I am working on some design ideas graphically but it could take a few days, because I'm a bit tied up at the moment.
And also what's written next:
> What I always wanted to have was to differenciate between command line
> tools, graphical applications and libraries. We could add specific
> secondary categories for these. Then the GUI could filter out libraries
> and present applications only - as that is what the user usally want to
> install. That would be more like MacPorts Store.
The addition of categories, like what App Store uses is not a bad idea, and especially not seing how the users interact when browsing apps for the iPhone, iPad and now the mac; they browse categories and download rather than doing actual searchs. I don't know if this can be applied to the Open Source consuming as well though.
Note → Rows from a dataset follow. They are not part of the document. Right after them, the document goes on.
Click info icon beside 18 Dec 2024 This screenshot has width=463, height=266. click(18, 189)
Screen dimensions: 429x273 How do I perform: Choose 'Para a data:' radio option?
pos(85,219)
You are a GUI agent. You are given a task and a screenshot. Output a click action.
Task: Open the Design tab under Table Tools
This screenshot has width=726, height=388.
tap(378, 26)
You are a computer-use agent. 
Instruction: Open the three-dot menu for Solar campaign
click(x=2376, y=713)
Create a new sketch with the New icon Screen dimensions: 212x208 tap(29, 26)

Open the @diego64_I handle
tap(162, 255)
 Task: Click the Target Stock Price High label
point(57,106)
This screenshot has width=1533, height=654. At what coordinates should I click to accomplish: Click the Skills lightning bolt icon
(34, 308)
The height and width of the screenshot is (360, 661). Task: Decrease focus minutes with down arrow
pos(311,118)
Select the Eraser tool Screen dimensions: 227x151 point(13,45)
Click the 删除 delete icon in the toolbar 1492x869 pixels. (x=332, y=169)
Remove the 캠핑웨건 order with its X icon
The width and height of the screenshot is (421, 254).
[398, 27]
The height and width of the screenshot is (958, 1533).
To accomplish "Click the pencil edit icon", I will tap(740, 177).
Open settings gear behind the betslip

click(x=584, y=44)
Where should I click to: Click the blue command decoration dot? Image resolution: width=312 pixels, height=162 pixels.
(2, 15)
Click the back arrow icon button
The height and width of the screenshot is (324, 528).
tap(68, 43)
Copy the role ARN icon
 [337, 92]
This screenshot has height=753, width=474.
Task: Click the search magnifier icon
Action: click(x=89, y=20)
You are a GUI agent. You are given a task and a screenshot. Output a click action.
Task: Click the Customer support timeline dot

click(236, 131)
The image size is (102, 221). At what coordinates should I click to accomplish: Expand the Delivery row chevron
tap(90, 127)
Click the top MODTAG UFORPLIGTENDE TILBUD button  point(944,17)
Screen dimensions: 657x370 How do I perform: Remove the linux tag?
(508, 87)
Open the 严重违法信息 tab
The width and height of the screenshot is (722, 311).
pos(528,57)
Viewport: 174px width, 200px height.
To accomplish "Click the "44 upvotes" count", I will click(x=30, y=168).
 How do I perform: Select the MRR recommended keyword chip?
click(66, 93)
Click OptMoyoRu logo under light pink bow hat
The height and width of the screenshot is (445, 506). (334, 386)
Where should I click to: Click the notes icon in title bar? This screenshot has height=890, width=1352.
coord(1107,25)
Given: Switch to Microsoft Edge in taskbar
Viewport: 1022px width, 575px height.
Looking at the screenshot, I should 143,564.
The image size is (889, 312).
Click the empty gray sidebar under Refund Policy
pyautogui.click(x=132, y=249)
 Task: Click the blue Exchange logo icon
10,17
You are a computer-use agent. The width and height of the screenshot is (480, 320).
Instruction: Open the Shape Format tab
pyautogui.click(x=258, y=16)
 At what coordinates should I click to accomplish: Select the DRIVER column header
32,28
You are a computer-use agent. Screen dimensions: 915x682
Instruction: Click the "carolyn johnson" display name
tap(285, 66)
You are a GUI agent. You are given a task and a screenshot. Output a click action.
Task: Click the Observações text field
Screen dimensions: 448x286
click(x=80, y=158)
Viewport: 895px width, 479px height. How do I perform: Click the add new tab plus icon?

It would however require some additional meta data to be put in from the providers of the ports (how to get everyone to start using this?). Like what is an app, what is a library and so on...
> PS: Of course it's not a "Store", MacPorts is for free :-)
I was just referring to that the interaction of the user is similar; they click on a button and get a download of some kind. The metaphor is a good one to use, because it adds to the familiarity.
Also, it would be cool to do something with the metaphor of the port itself, but I think that would probably only be doable for a loading screen to not make things too cluttery. And I'm not sure there needs to be a loading screen.